En 1908, bajo la administración del segundo presidente de la república, don José Domingo de Obaldía, José Agustín ocupó la posición de primer designado, cargo que hoy sería la vicepresidencia de la república, y a su vez asumió la Secretaría de Relaciones Exteriores, puesto que mantuvo hasta el momento de su deceso.

El día 10 de mayo de 1909, apenas ocho días después de la muerte del doctor Amador Guerrero, falleció José Agustín Arango, tranquilamente sentado en una sencilla hamaca, esperando la hora del almuerzo, a los sesenta y ocho años y a solo poco más de cinco años de haber conseguido lo que muy pocos, el nacimiento de una nación, con el honor intacto, con el afecto y aprecio de todo un pueblo, y sobre todo, con la prístina imagen, que solo deja un hombre de bien.

El legado

La figura de José Agustín Arango Remón no ha recibido el homenaje que merece, tal vez porque prefirió la sencillez y la modestia antes que sobresalir, tener adversarios antes que enemigos, mediar antes que discutir, ser un ciudadano ejemplar de los que enorgullecen a cualquier nación. A diferencia de la mayoría, este patriota panameño estuvo siempre dispuesto a cumplir con el deber y la lealtad a la patria por la que estuvo siempre presto a ofrendarse en beneficio de la colectividad.

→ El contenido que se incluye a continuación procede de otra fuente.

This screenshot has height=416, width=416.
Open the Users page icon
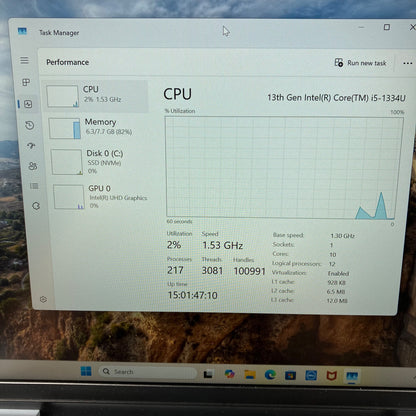tap(33, 166)
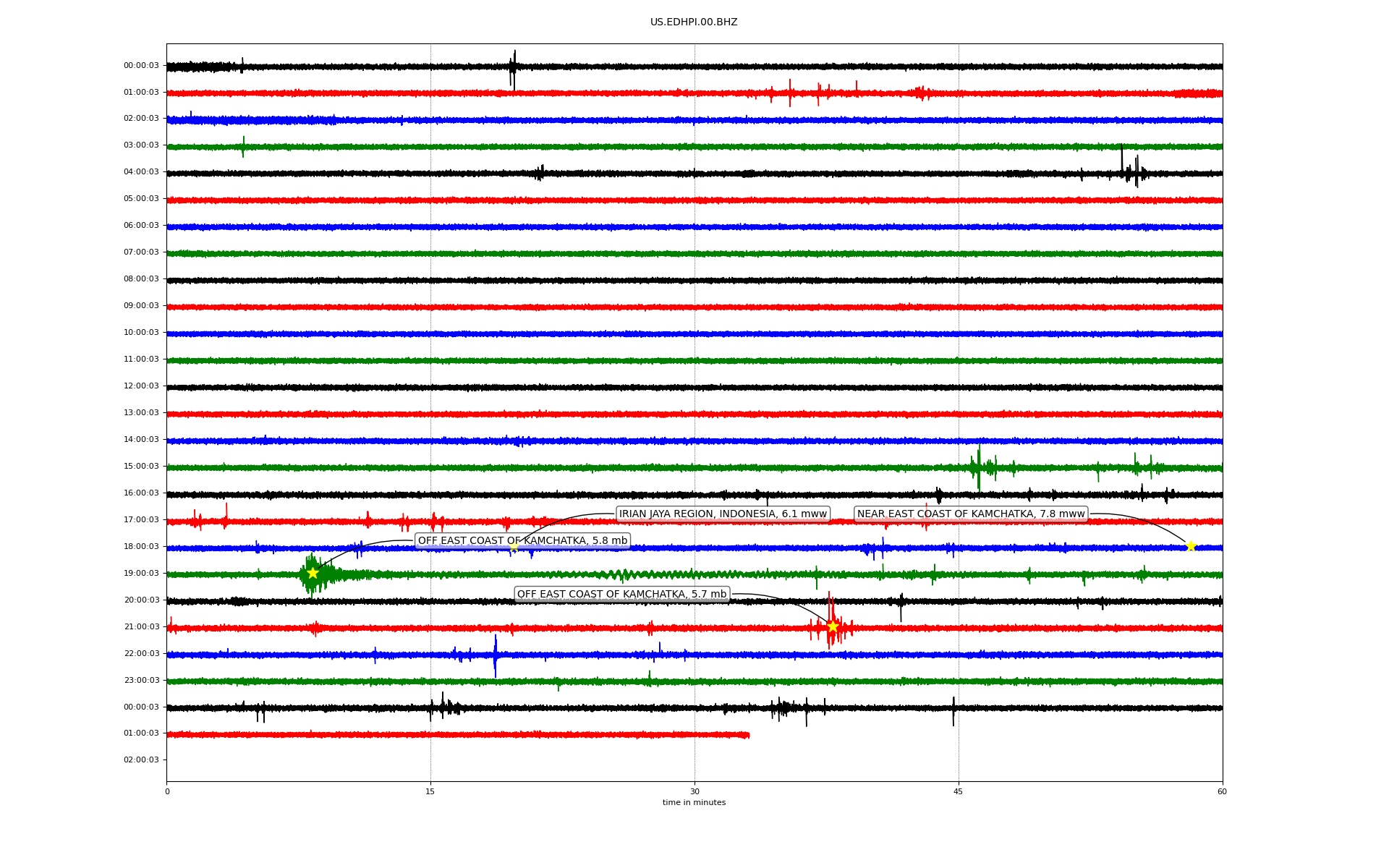Click the Irian Jaya event star marker
This screenshot has width=1389, height=868.
tap(514, 547)
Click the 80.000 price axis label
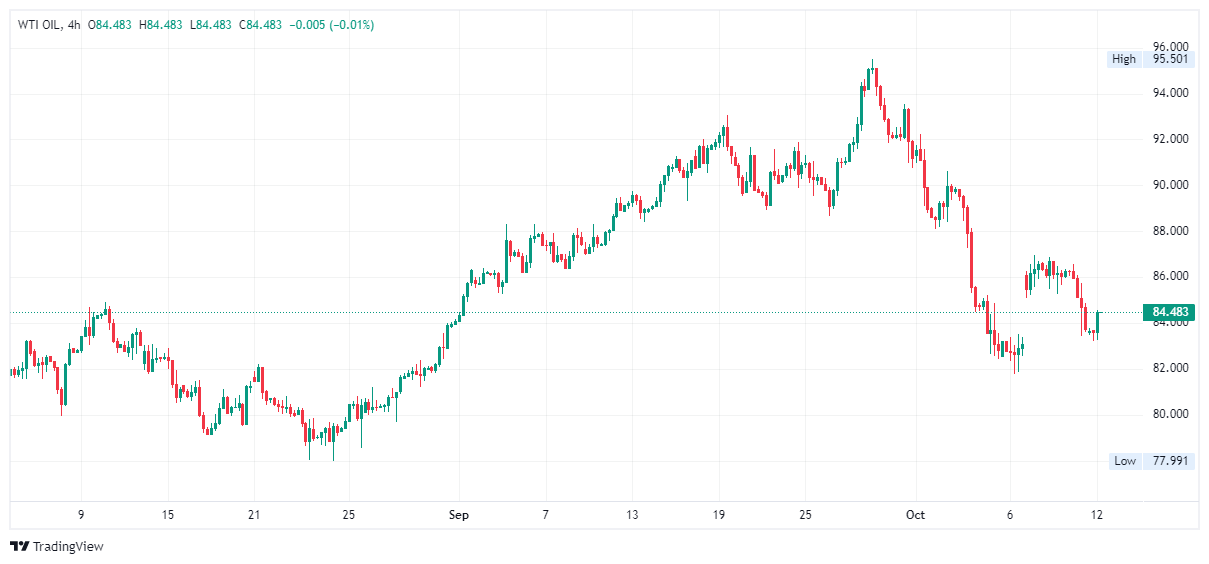This screenshot has width=1209, height=564. (1170, 414)
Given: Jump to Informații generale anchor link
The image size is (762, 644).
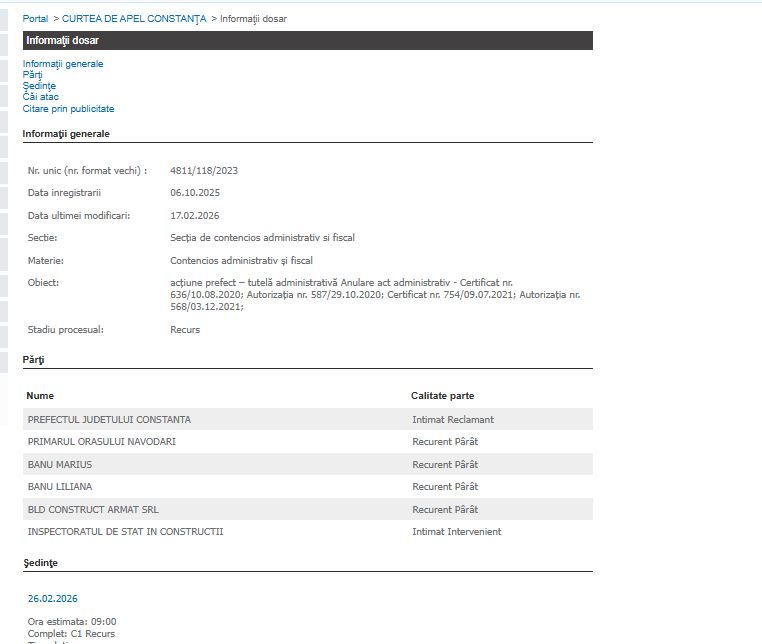Looking at the screenshot, I should pyautogui.click(x=63, y=64).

Pero para fortuna de los panameños, este país se formó bajo su conducción basada en la claridad de hacer lo correcto, en su habilidad para aprovechar las oportunidades, en su pericia e intelecto para unir en una sola idea a personas de diferente visión.

Este hombre humilde, ecuánime, amante de la paz y del bien común, en el cual nadie vio un enemigo, debe ser ejemplo para esta y todas las generaciones de panameños, como modelo de desprendimiento, de respeto al prójimo, honestidad, civismo, y liderazgo que se requieren para el desarrollo de una nación.


Referencias bibliográficas

Arango, José Agustín (1922). Datos para la historia de la independencia del Istmo, proclamada el 3 de noviembre de 1903. Panamá: Talleres Gráficos de El Tiempo.

Garay, N. (1964, marzo). “Don José Agustín Arango”, en Lotería. 1a. época, vol. 1, no. 5. Panamá: Lotería Nacional de Beneficencia.

Garrigó, Roque E. (1929). Historia documentada de la conspiración de los soles y rayos de Bolívar. Academia de la Historia de Cuba, La Habana: Imprenta “El Siglo xx”. Vol. 1 y 2. Recuperado de dloc.com/ UF00075420.

Sosa, Julio B. (1948). José Agustín Arango, Su vida y su obra. Panamá: Ferguson & Ferguson.